Baroreflex Activation Therapy (BAT) ® for the treatment of drug-resistant hypertension, using any carotid sinus stimulation device (e.g., Rheos Baroreflex Hypertension Therapy System®), experimental, investigational and unproven.Baroreflex Activation Therapy (BAT) using the Rheos Baroreflex Hypertension Therapy System was evaluated in a prospective double-blind pivotal phase III trial, with 265 patients who were randomized on a 2:1 basis from 49 sites. All patients had to have systolic BP of >160 mm Hg and/or diastolic BP >80 mm Hg, with 24-hour ambulatory BP monitoring (ABPM) readings of >135 mm HG and at least one month of maximally tolerated therapy with at least three appropriate antihypertensive medications, including a diuretic. The patients had a mean body-mass index (BMI) of 32 to 33, and they were taking an average of 5.2 antihypertensive therapies.
All patients were surgically implanted with the device, with group A, consisting of 181 patients, having the device turned on after one month. The remainder (n=84), group B, had the device implanted, but it was turned off for the first seven months. There were five co-primary end points: the short-term acute response six months after the device was turned on; the long-term sustained response; short-term procedural adverse events; short-term hypertension-therapy adverse events; and long-term device adverse events.
The first end point, short-term acute response, failed to reach significance in the on-treatment group, with 65% of patients in that group achieving the goal, a 10-mm-Hg reduction in systolic BP at six months, compared with 45% in the off-treatment group.
End point two, the long-term sustained response, did reach significance. However, only those in group A, the patients in whom the device was turned on a month after implantation, and not those in group B—in whom the device was turned on six months later—were assessed in this end point.

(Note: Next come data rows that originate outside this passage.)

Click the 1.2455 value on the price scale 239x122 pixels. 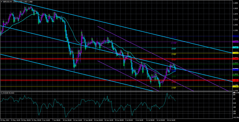point(235,25)
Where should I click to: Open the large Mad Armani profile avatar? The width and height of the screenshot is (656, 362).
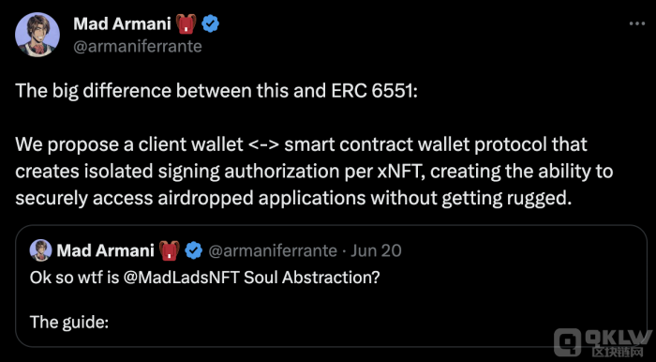[37, 35]
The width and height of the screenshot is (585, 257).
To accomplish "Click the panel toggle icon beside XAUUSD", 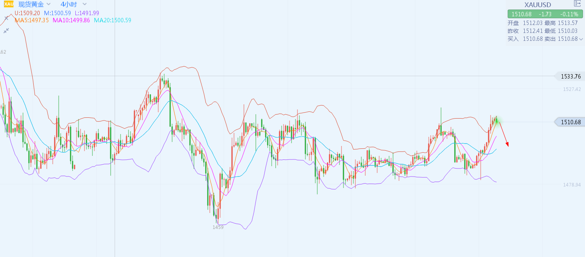I will pos(577,4).
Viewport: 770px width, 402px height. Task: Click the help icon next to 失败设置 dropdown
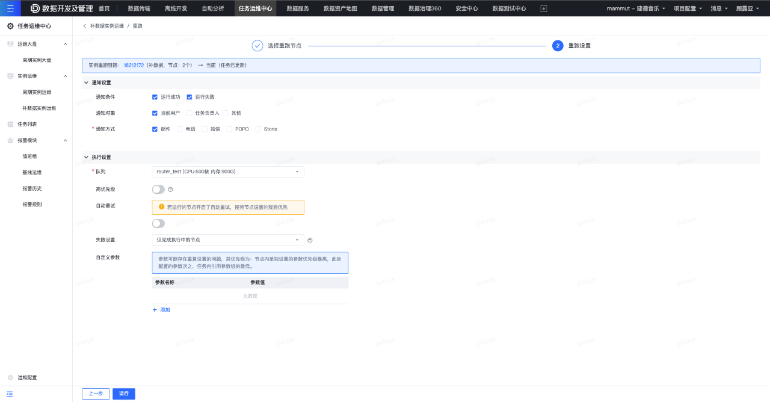(x=310, y=240)
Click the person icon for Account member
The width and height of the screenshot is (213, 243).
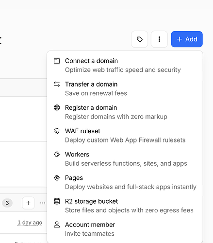point(57,225)
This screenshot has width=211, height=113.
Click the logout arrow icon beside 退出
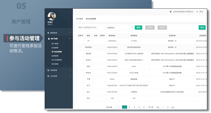[197, 12]
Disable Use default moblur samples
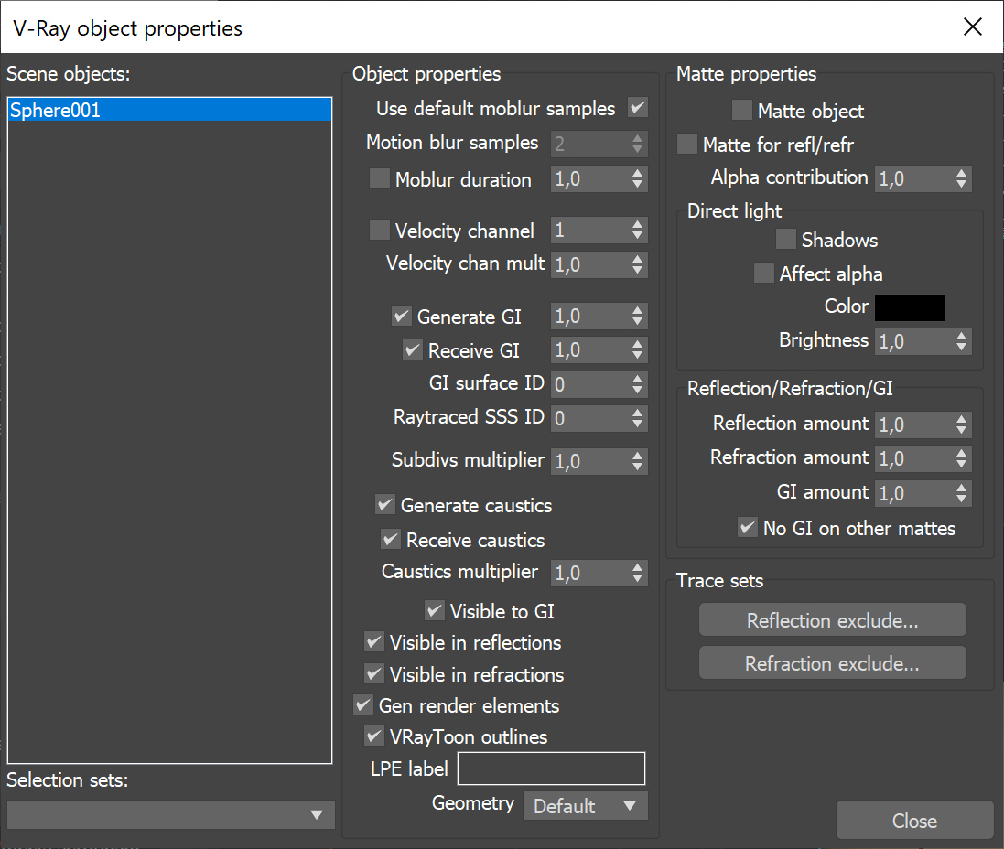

There were a number of adverse events relating to the surgical procedure to implant the Rheos system, and as a result, end-point three—short-term procedural adverse events—was not met. Overall, 75% of patients were free of procedural adverse events at 30 days, but the prespecified figure for this was 82%. In terms of adverse procedural events, 4.4% of patients had permanent nerve injury, 4.8% had transient nerve injury, 4.4% had general surgical complications, and 2.6% had respiratory complications. There were 76% of all adverse events fully resolved. The other two end points—long-term device safety and short-term therapy safety—were met. Study conclusions note that the weight of overall evidence suggests long-term efficacy of BAT to reduce BP in resistant hypertension, and that the data justifies further development.
Although results from the Rheos pivotal phase III trial are promising, additional studies are necessary to justify this new treatment modality. In addition, so far BAT has not been compared to drug therapy alone (i.e., without any device implantation) for controlling severe hypertension in clinical trials.